> Te lezen fragment
Op dinsdagmiddag 24 september vond de 95ste editie van Reuring!Café plaats in de Glazen Zaal in Den Haag. Thema was ditmaal datagebruik. Veel maatschappelijke vraagstukken kunnen opgelost worden door datagedreven werken. Denk daarbij aan de energietransitie, mestproblematiek, infrastructurele knelpunten en ondermijnende criminaliteit. Toch brengt het gebruik van data door de overheid enkele belangrijke vraagstukken met zich mee die vragen om een publiek debat over de waarden en normen van datagebruik. Eén van die vraagstukken is data-eigendom. Van wie is data van burgers bijvoorbeeld als de overheid in haar datagebruik samenwerkt met een private partij? Hoe blijft inzichtelijk wat er met data gebeurt en wie trapt er op de rem als data misbruikt wordt? Of denk aan data-toegang. Wie heeft het recht de data van burgers in te zien en hoe zorgt de overheid er in samenspraak met de markt voor dat burgers altijd bij hun eigen gegevens kunnen?

Een ander vraagstuk betreft de transparantie bij het inzetten van Artificial Intelligence. Hoe kan zeker gesteld worden dat dit soort technologie voldoende uitlegbaarheid bevat, zodat burgers en professionals weten op basis van welke data en welke training aanbevelingen worden gedaan? Over deze en andere vragen gingen bank, host en debatleider tijdens deze editie van Reuring!Café in gesprek.

Keihard reguleren

Het programma startte met een korte voorstelronde van de bankgasten en de host. Mark Frequin, buitengewoon adviseur bij de Algemene Bestuursdienst en voorzitter van de VOM, was ook bij dit Reuring!Café debatleider. Host was Peter Zijlema, general manager bij IBM Benelux. Zijlema stelde aan de start van het debat dat datagebruik door de overheid en de private sector vraagt om het formuleren van een aantal principes over welke vorm van datagebruik wij als samenleving acceptabel en ethisch verantwoord vinden, zodat het vertrouwen in innovatie in stand blijft. Tegelijkertijd moeten die principes er niet toe leiden dat innovatie geremd wordt. Een middenweg vinden is kortom de opgave.

> Geëxtraheerde informatie

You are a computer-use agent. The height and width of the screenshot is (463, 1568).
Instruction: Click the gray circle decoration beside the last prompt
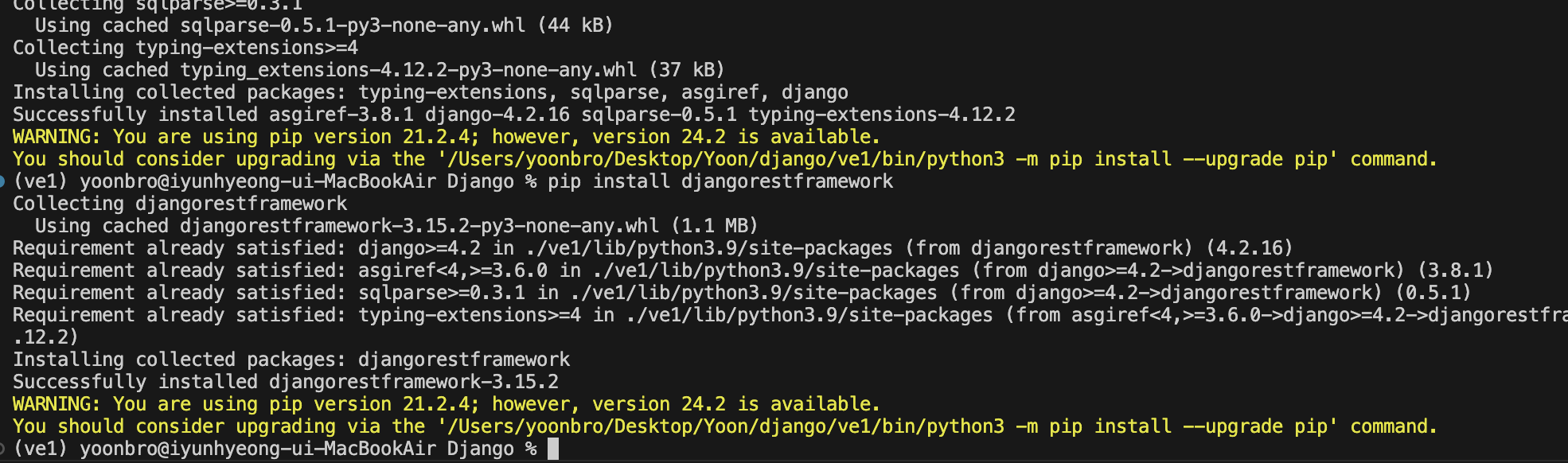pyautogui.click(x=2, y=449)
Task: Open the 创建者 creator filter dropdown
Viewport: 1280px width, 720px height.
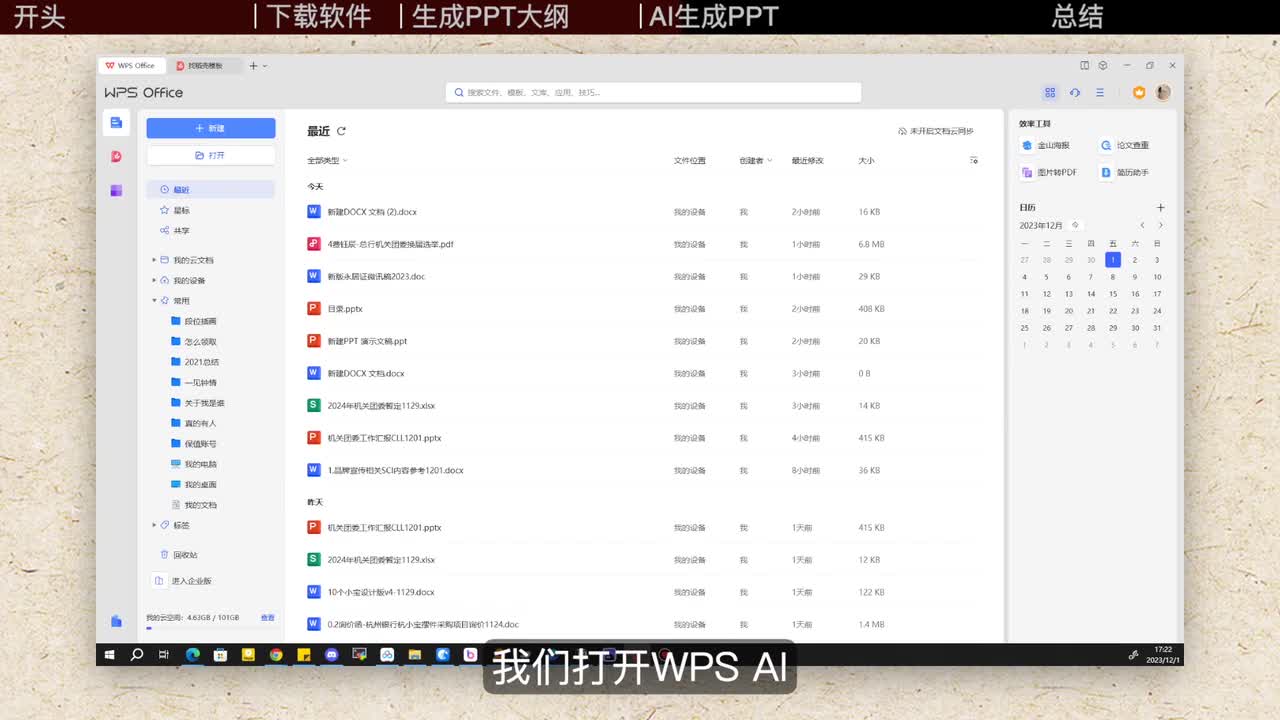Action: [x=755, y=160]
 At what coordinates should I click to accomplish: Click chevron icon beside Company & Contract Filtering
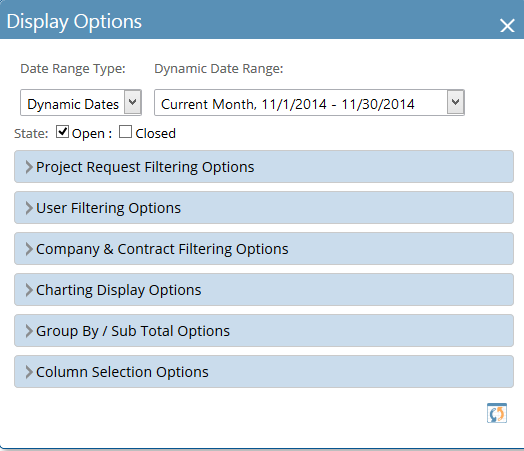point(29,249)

> Gevraagde taak
Neem uit de tekst over datagebruik het deel over dat begint bij "Een ander vraagstuk" en eindigt bij "Reuring!Café in gesprek.", en hernoem daarin "Artificial Intelligence" tot "kunstmatige intelligentie". Deze records zijn afkomstig uit een andere bron.

> Eindresultaat
Een ander vraagstuk betreft de transparantie bij het inzetten van kunstmatige intelligentie. Hoe kan zeker gesteld worden dat dit soort technologie voldoende uitlegbaarheid bevat, zodat burgers en professionals weten op basis van welke data en welke training aanbevelingen worden gedaan? Over deze en andere vragen gingen bank, host en debatleider tijdens deze editie van Reuring!Café in gesprek.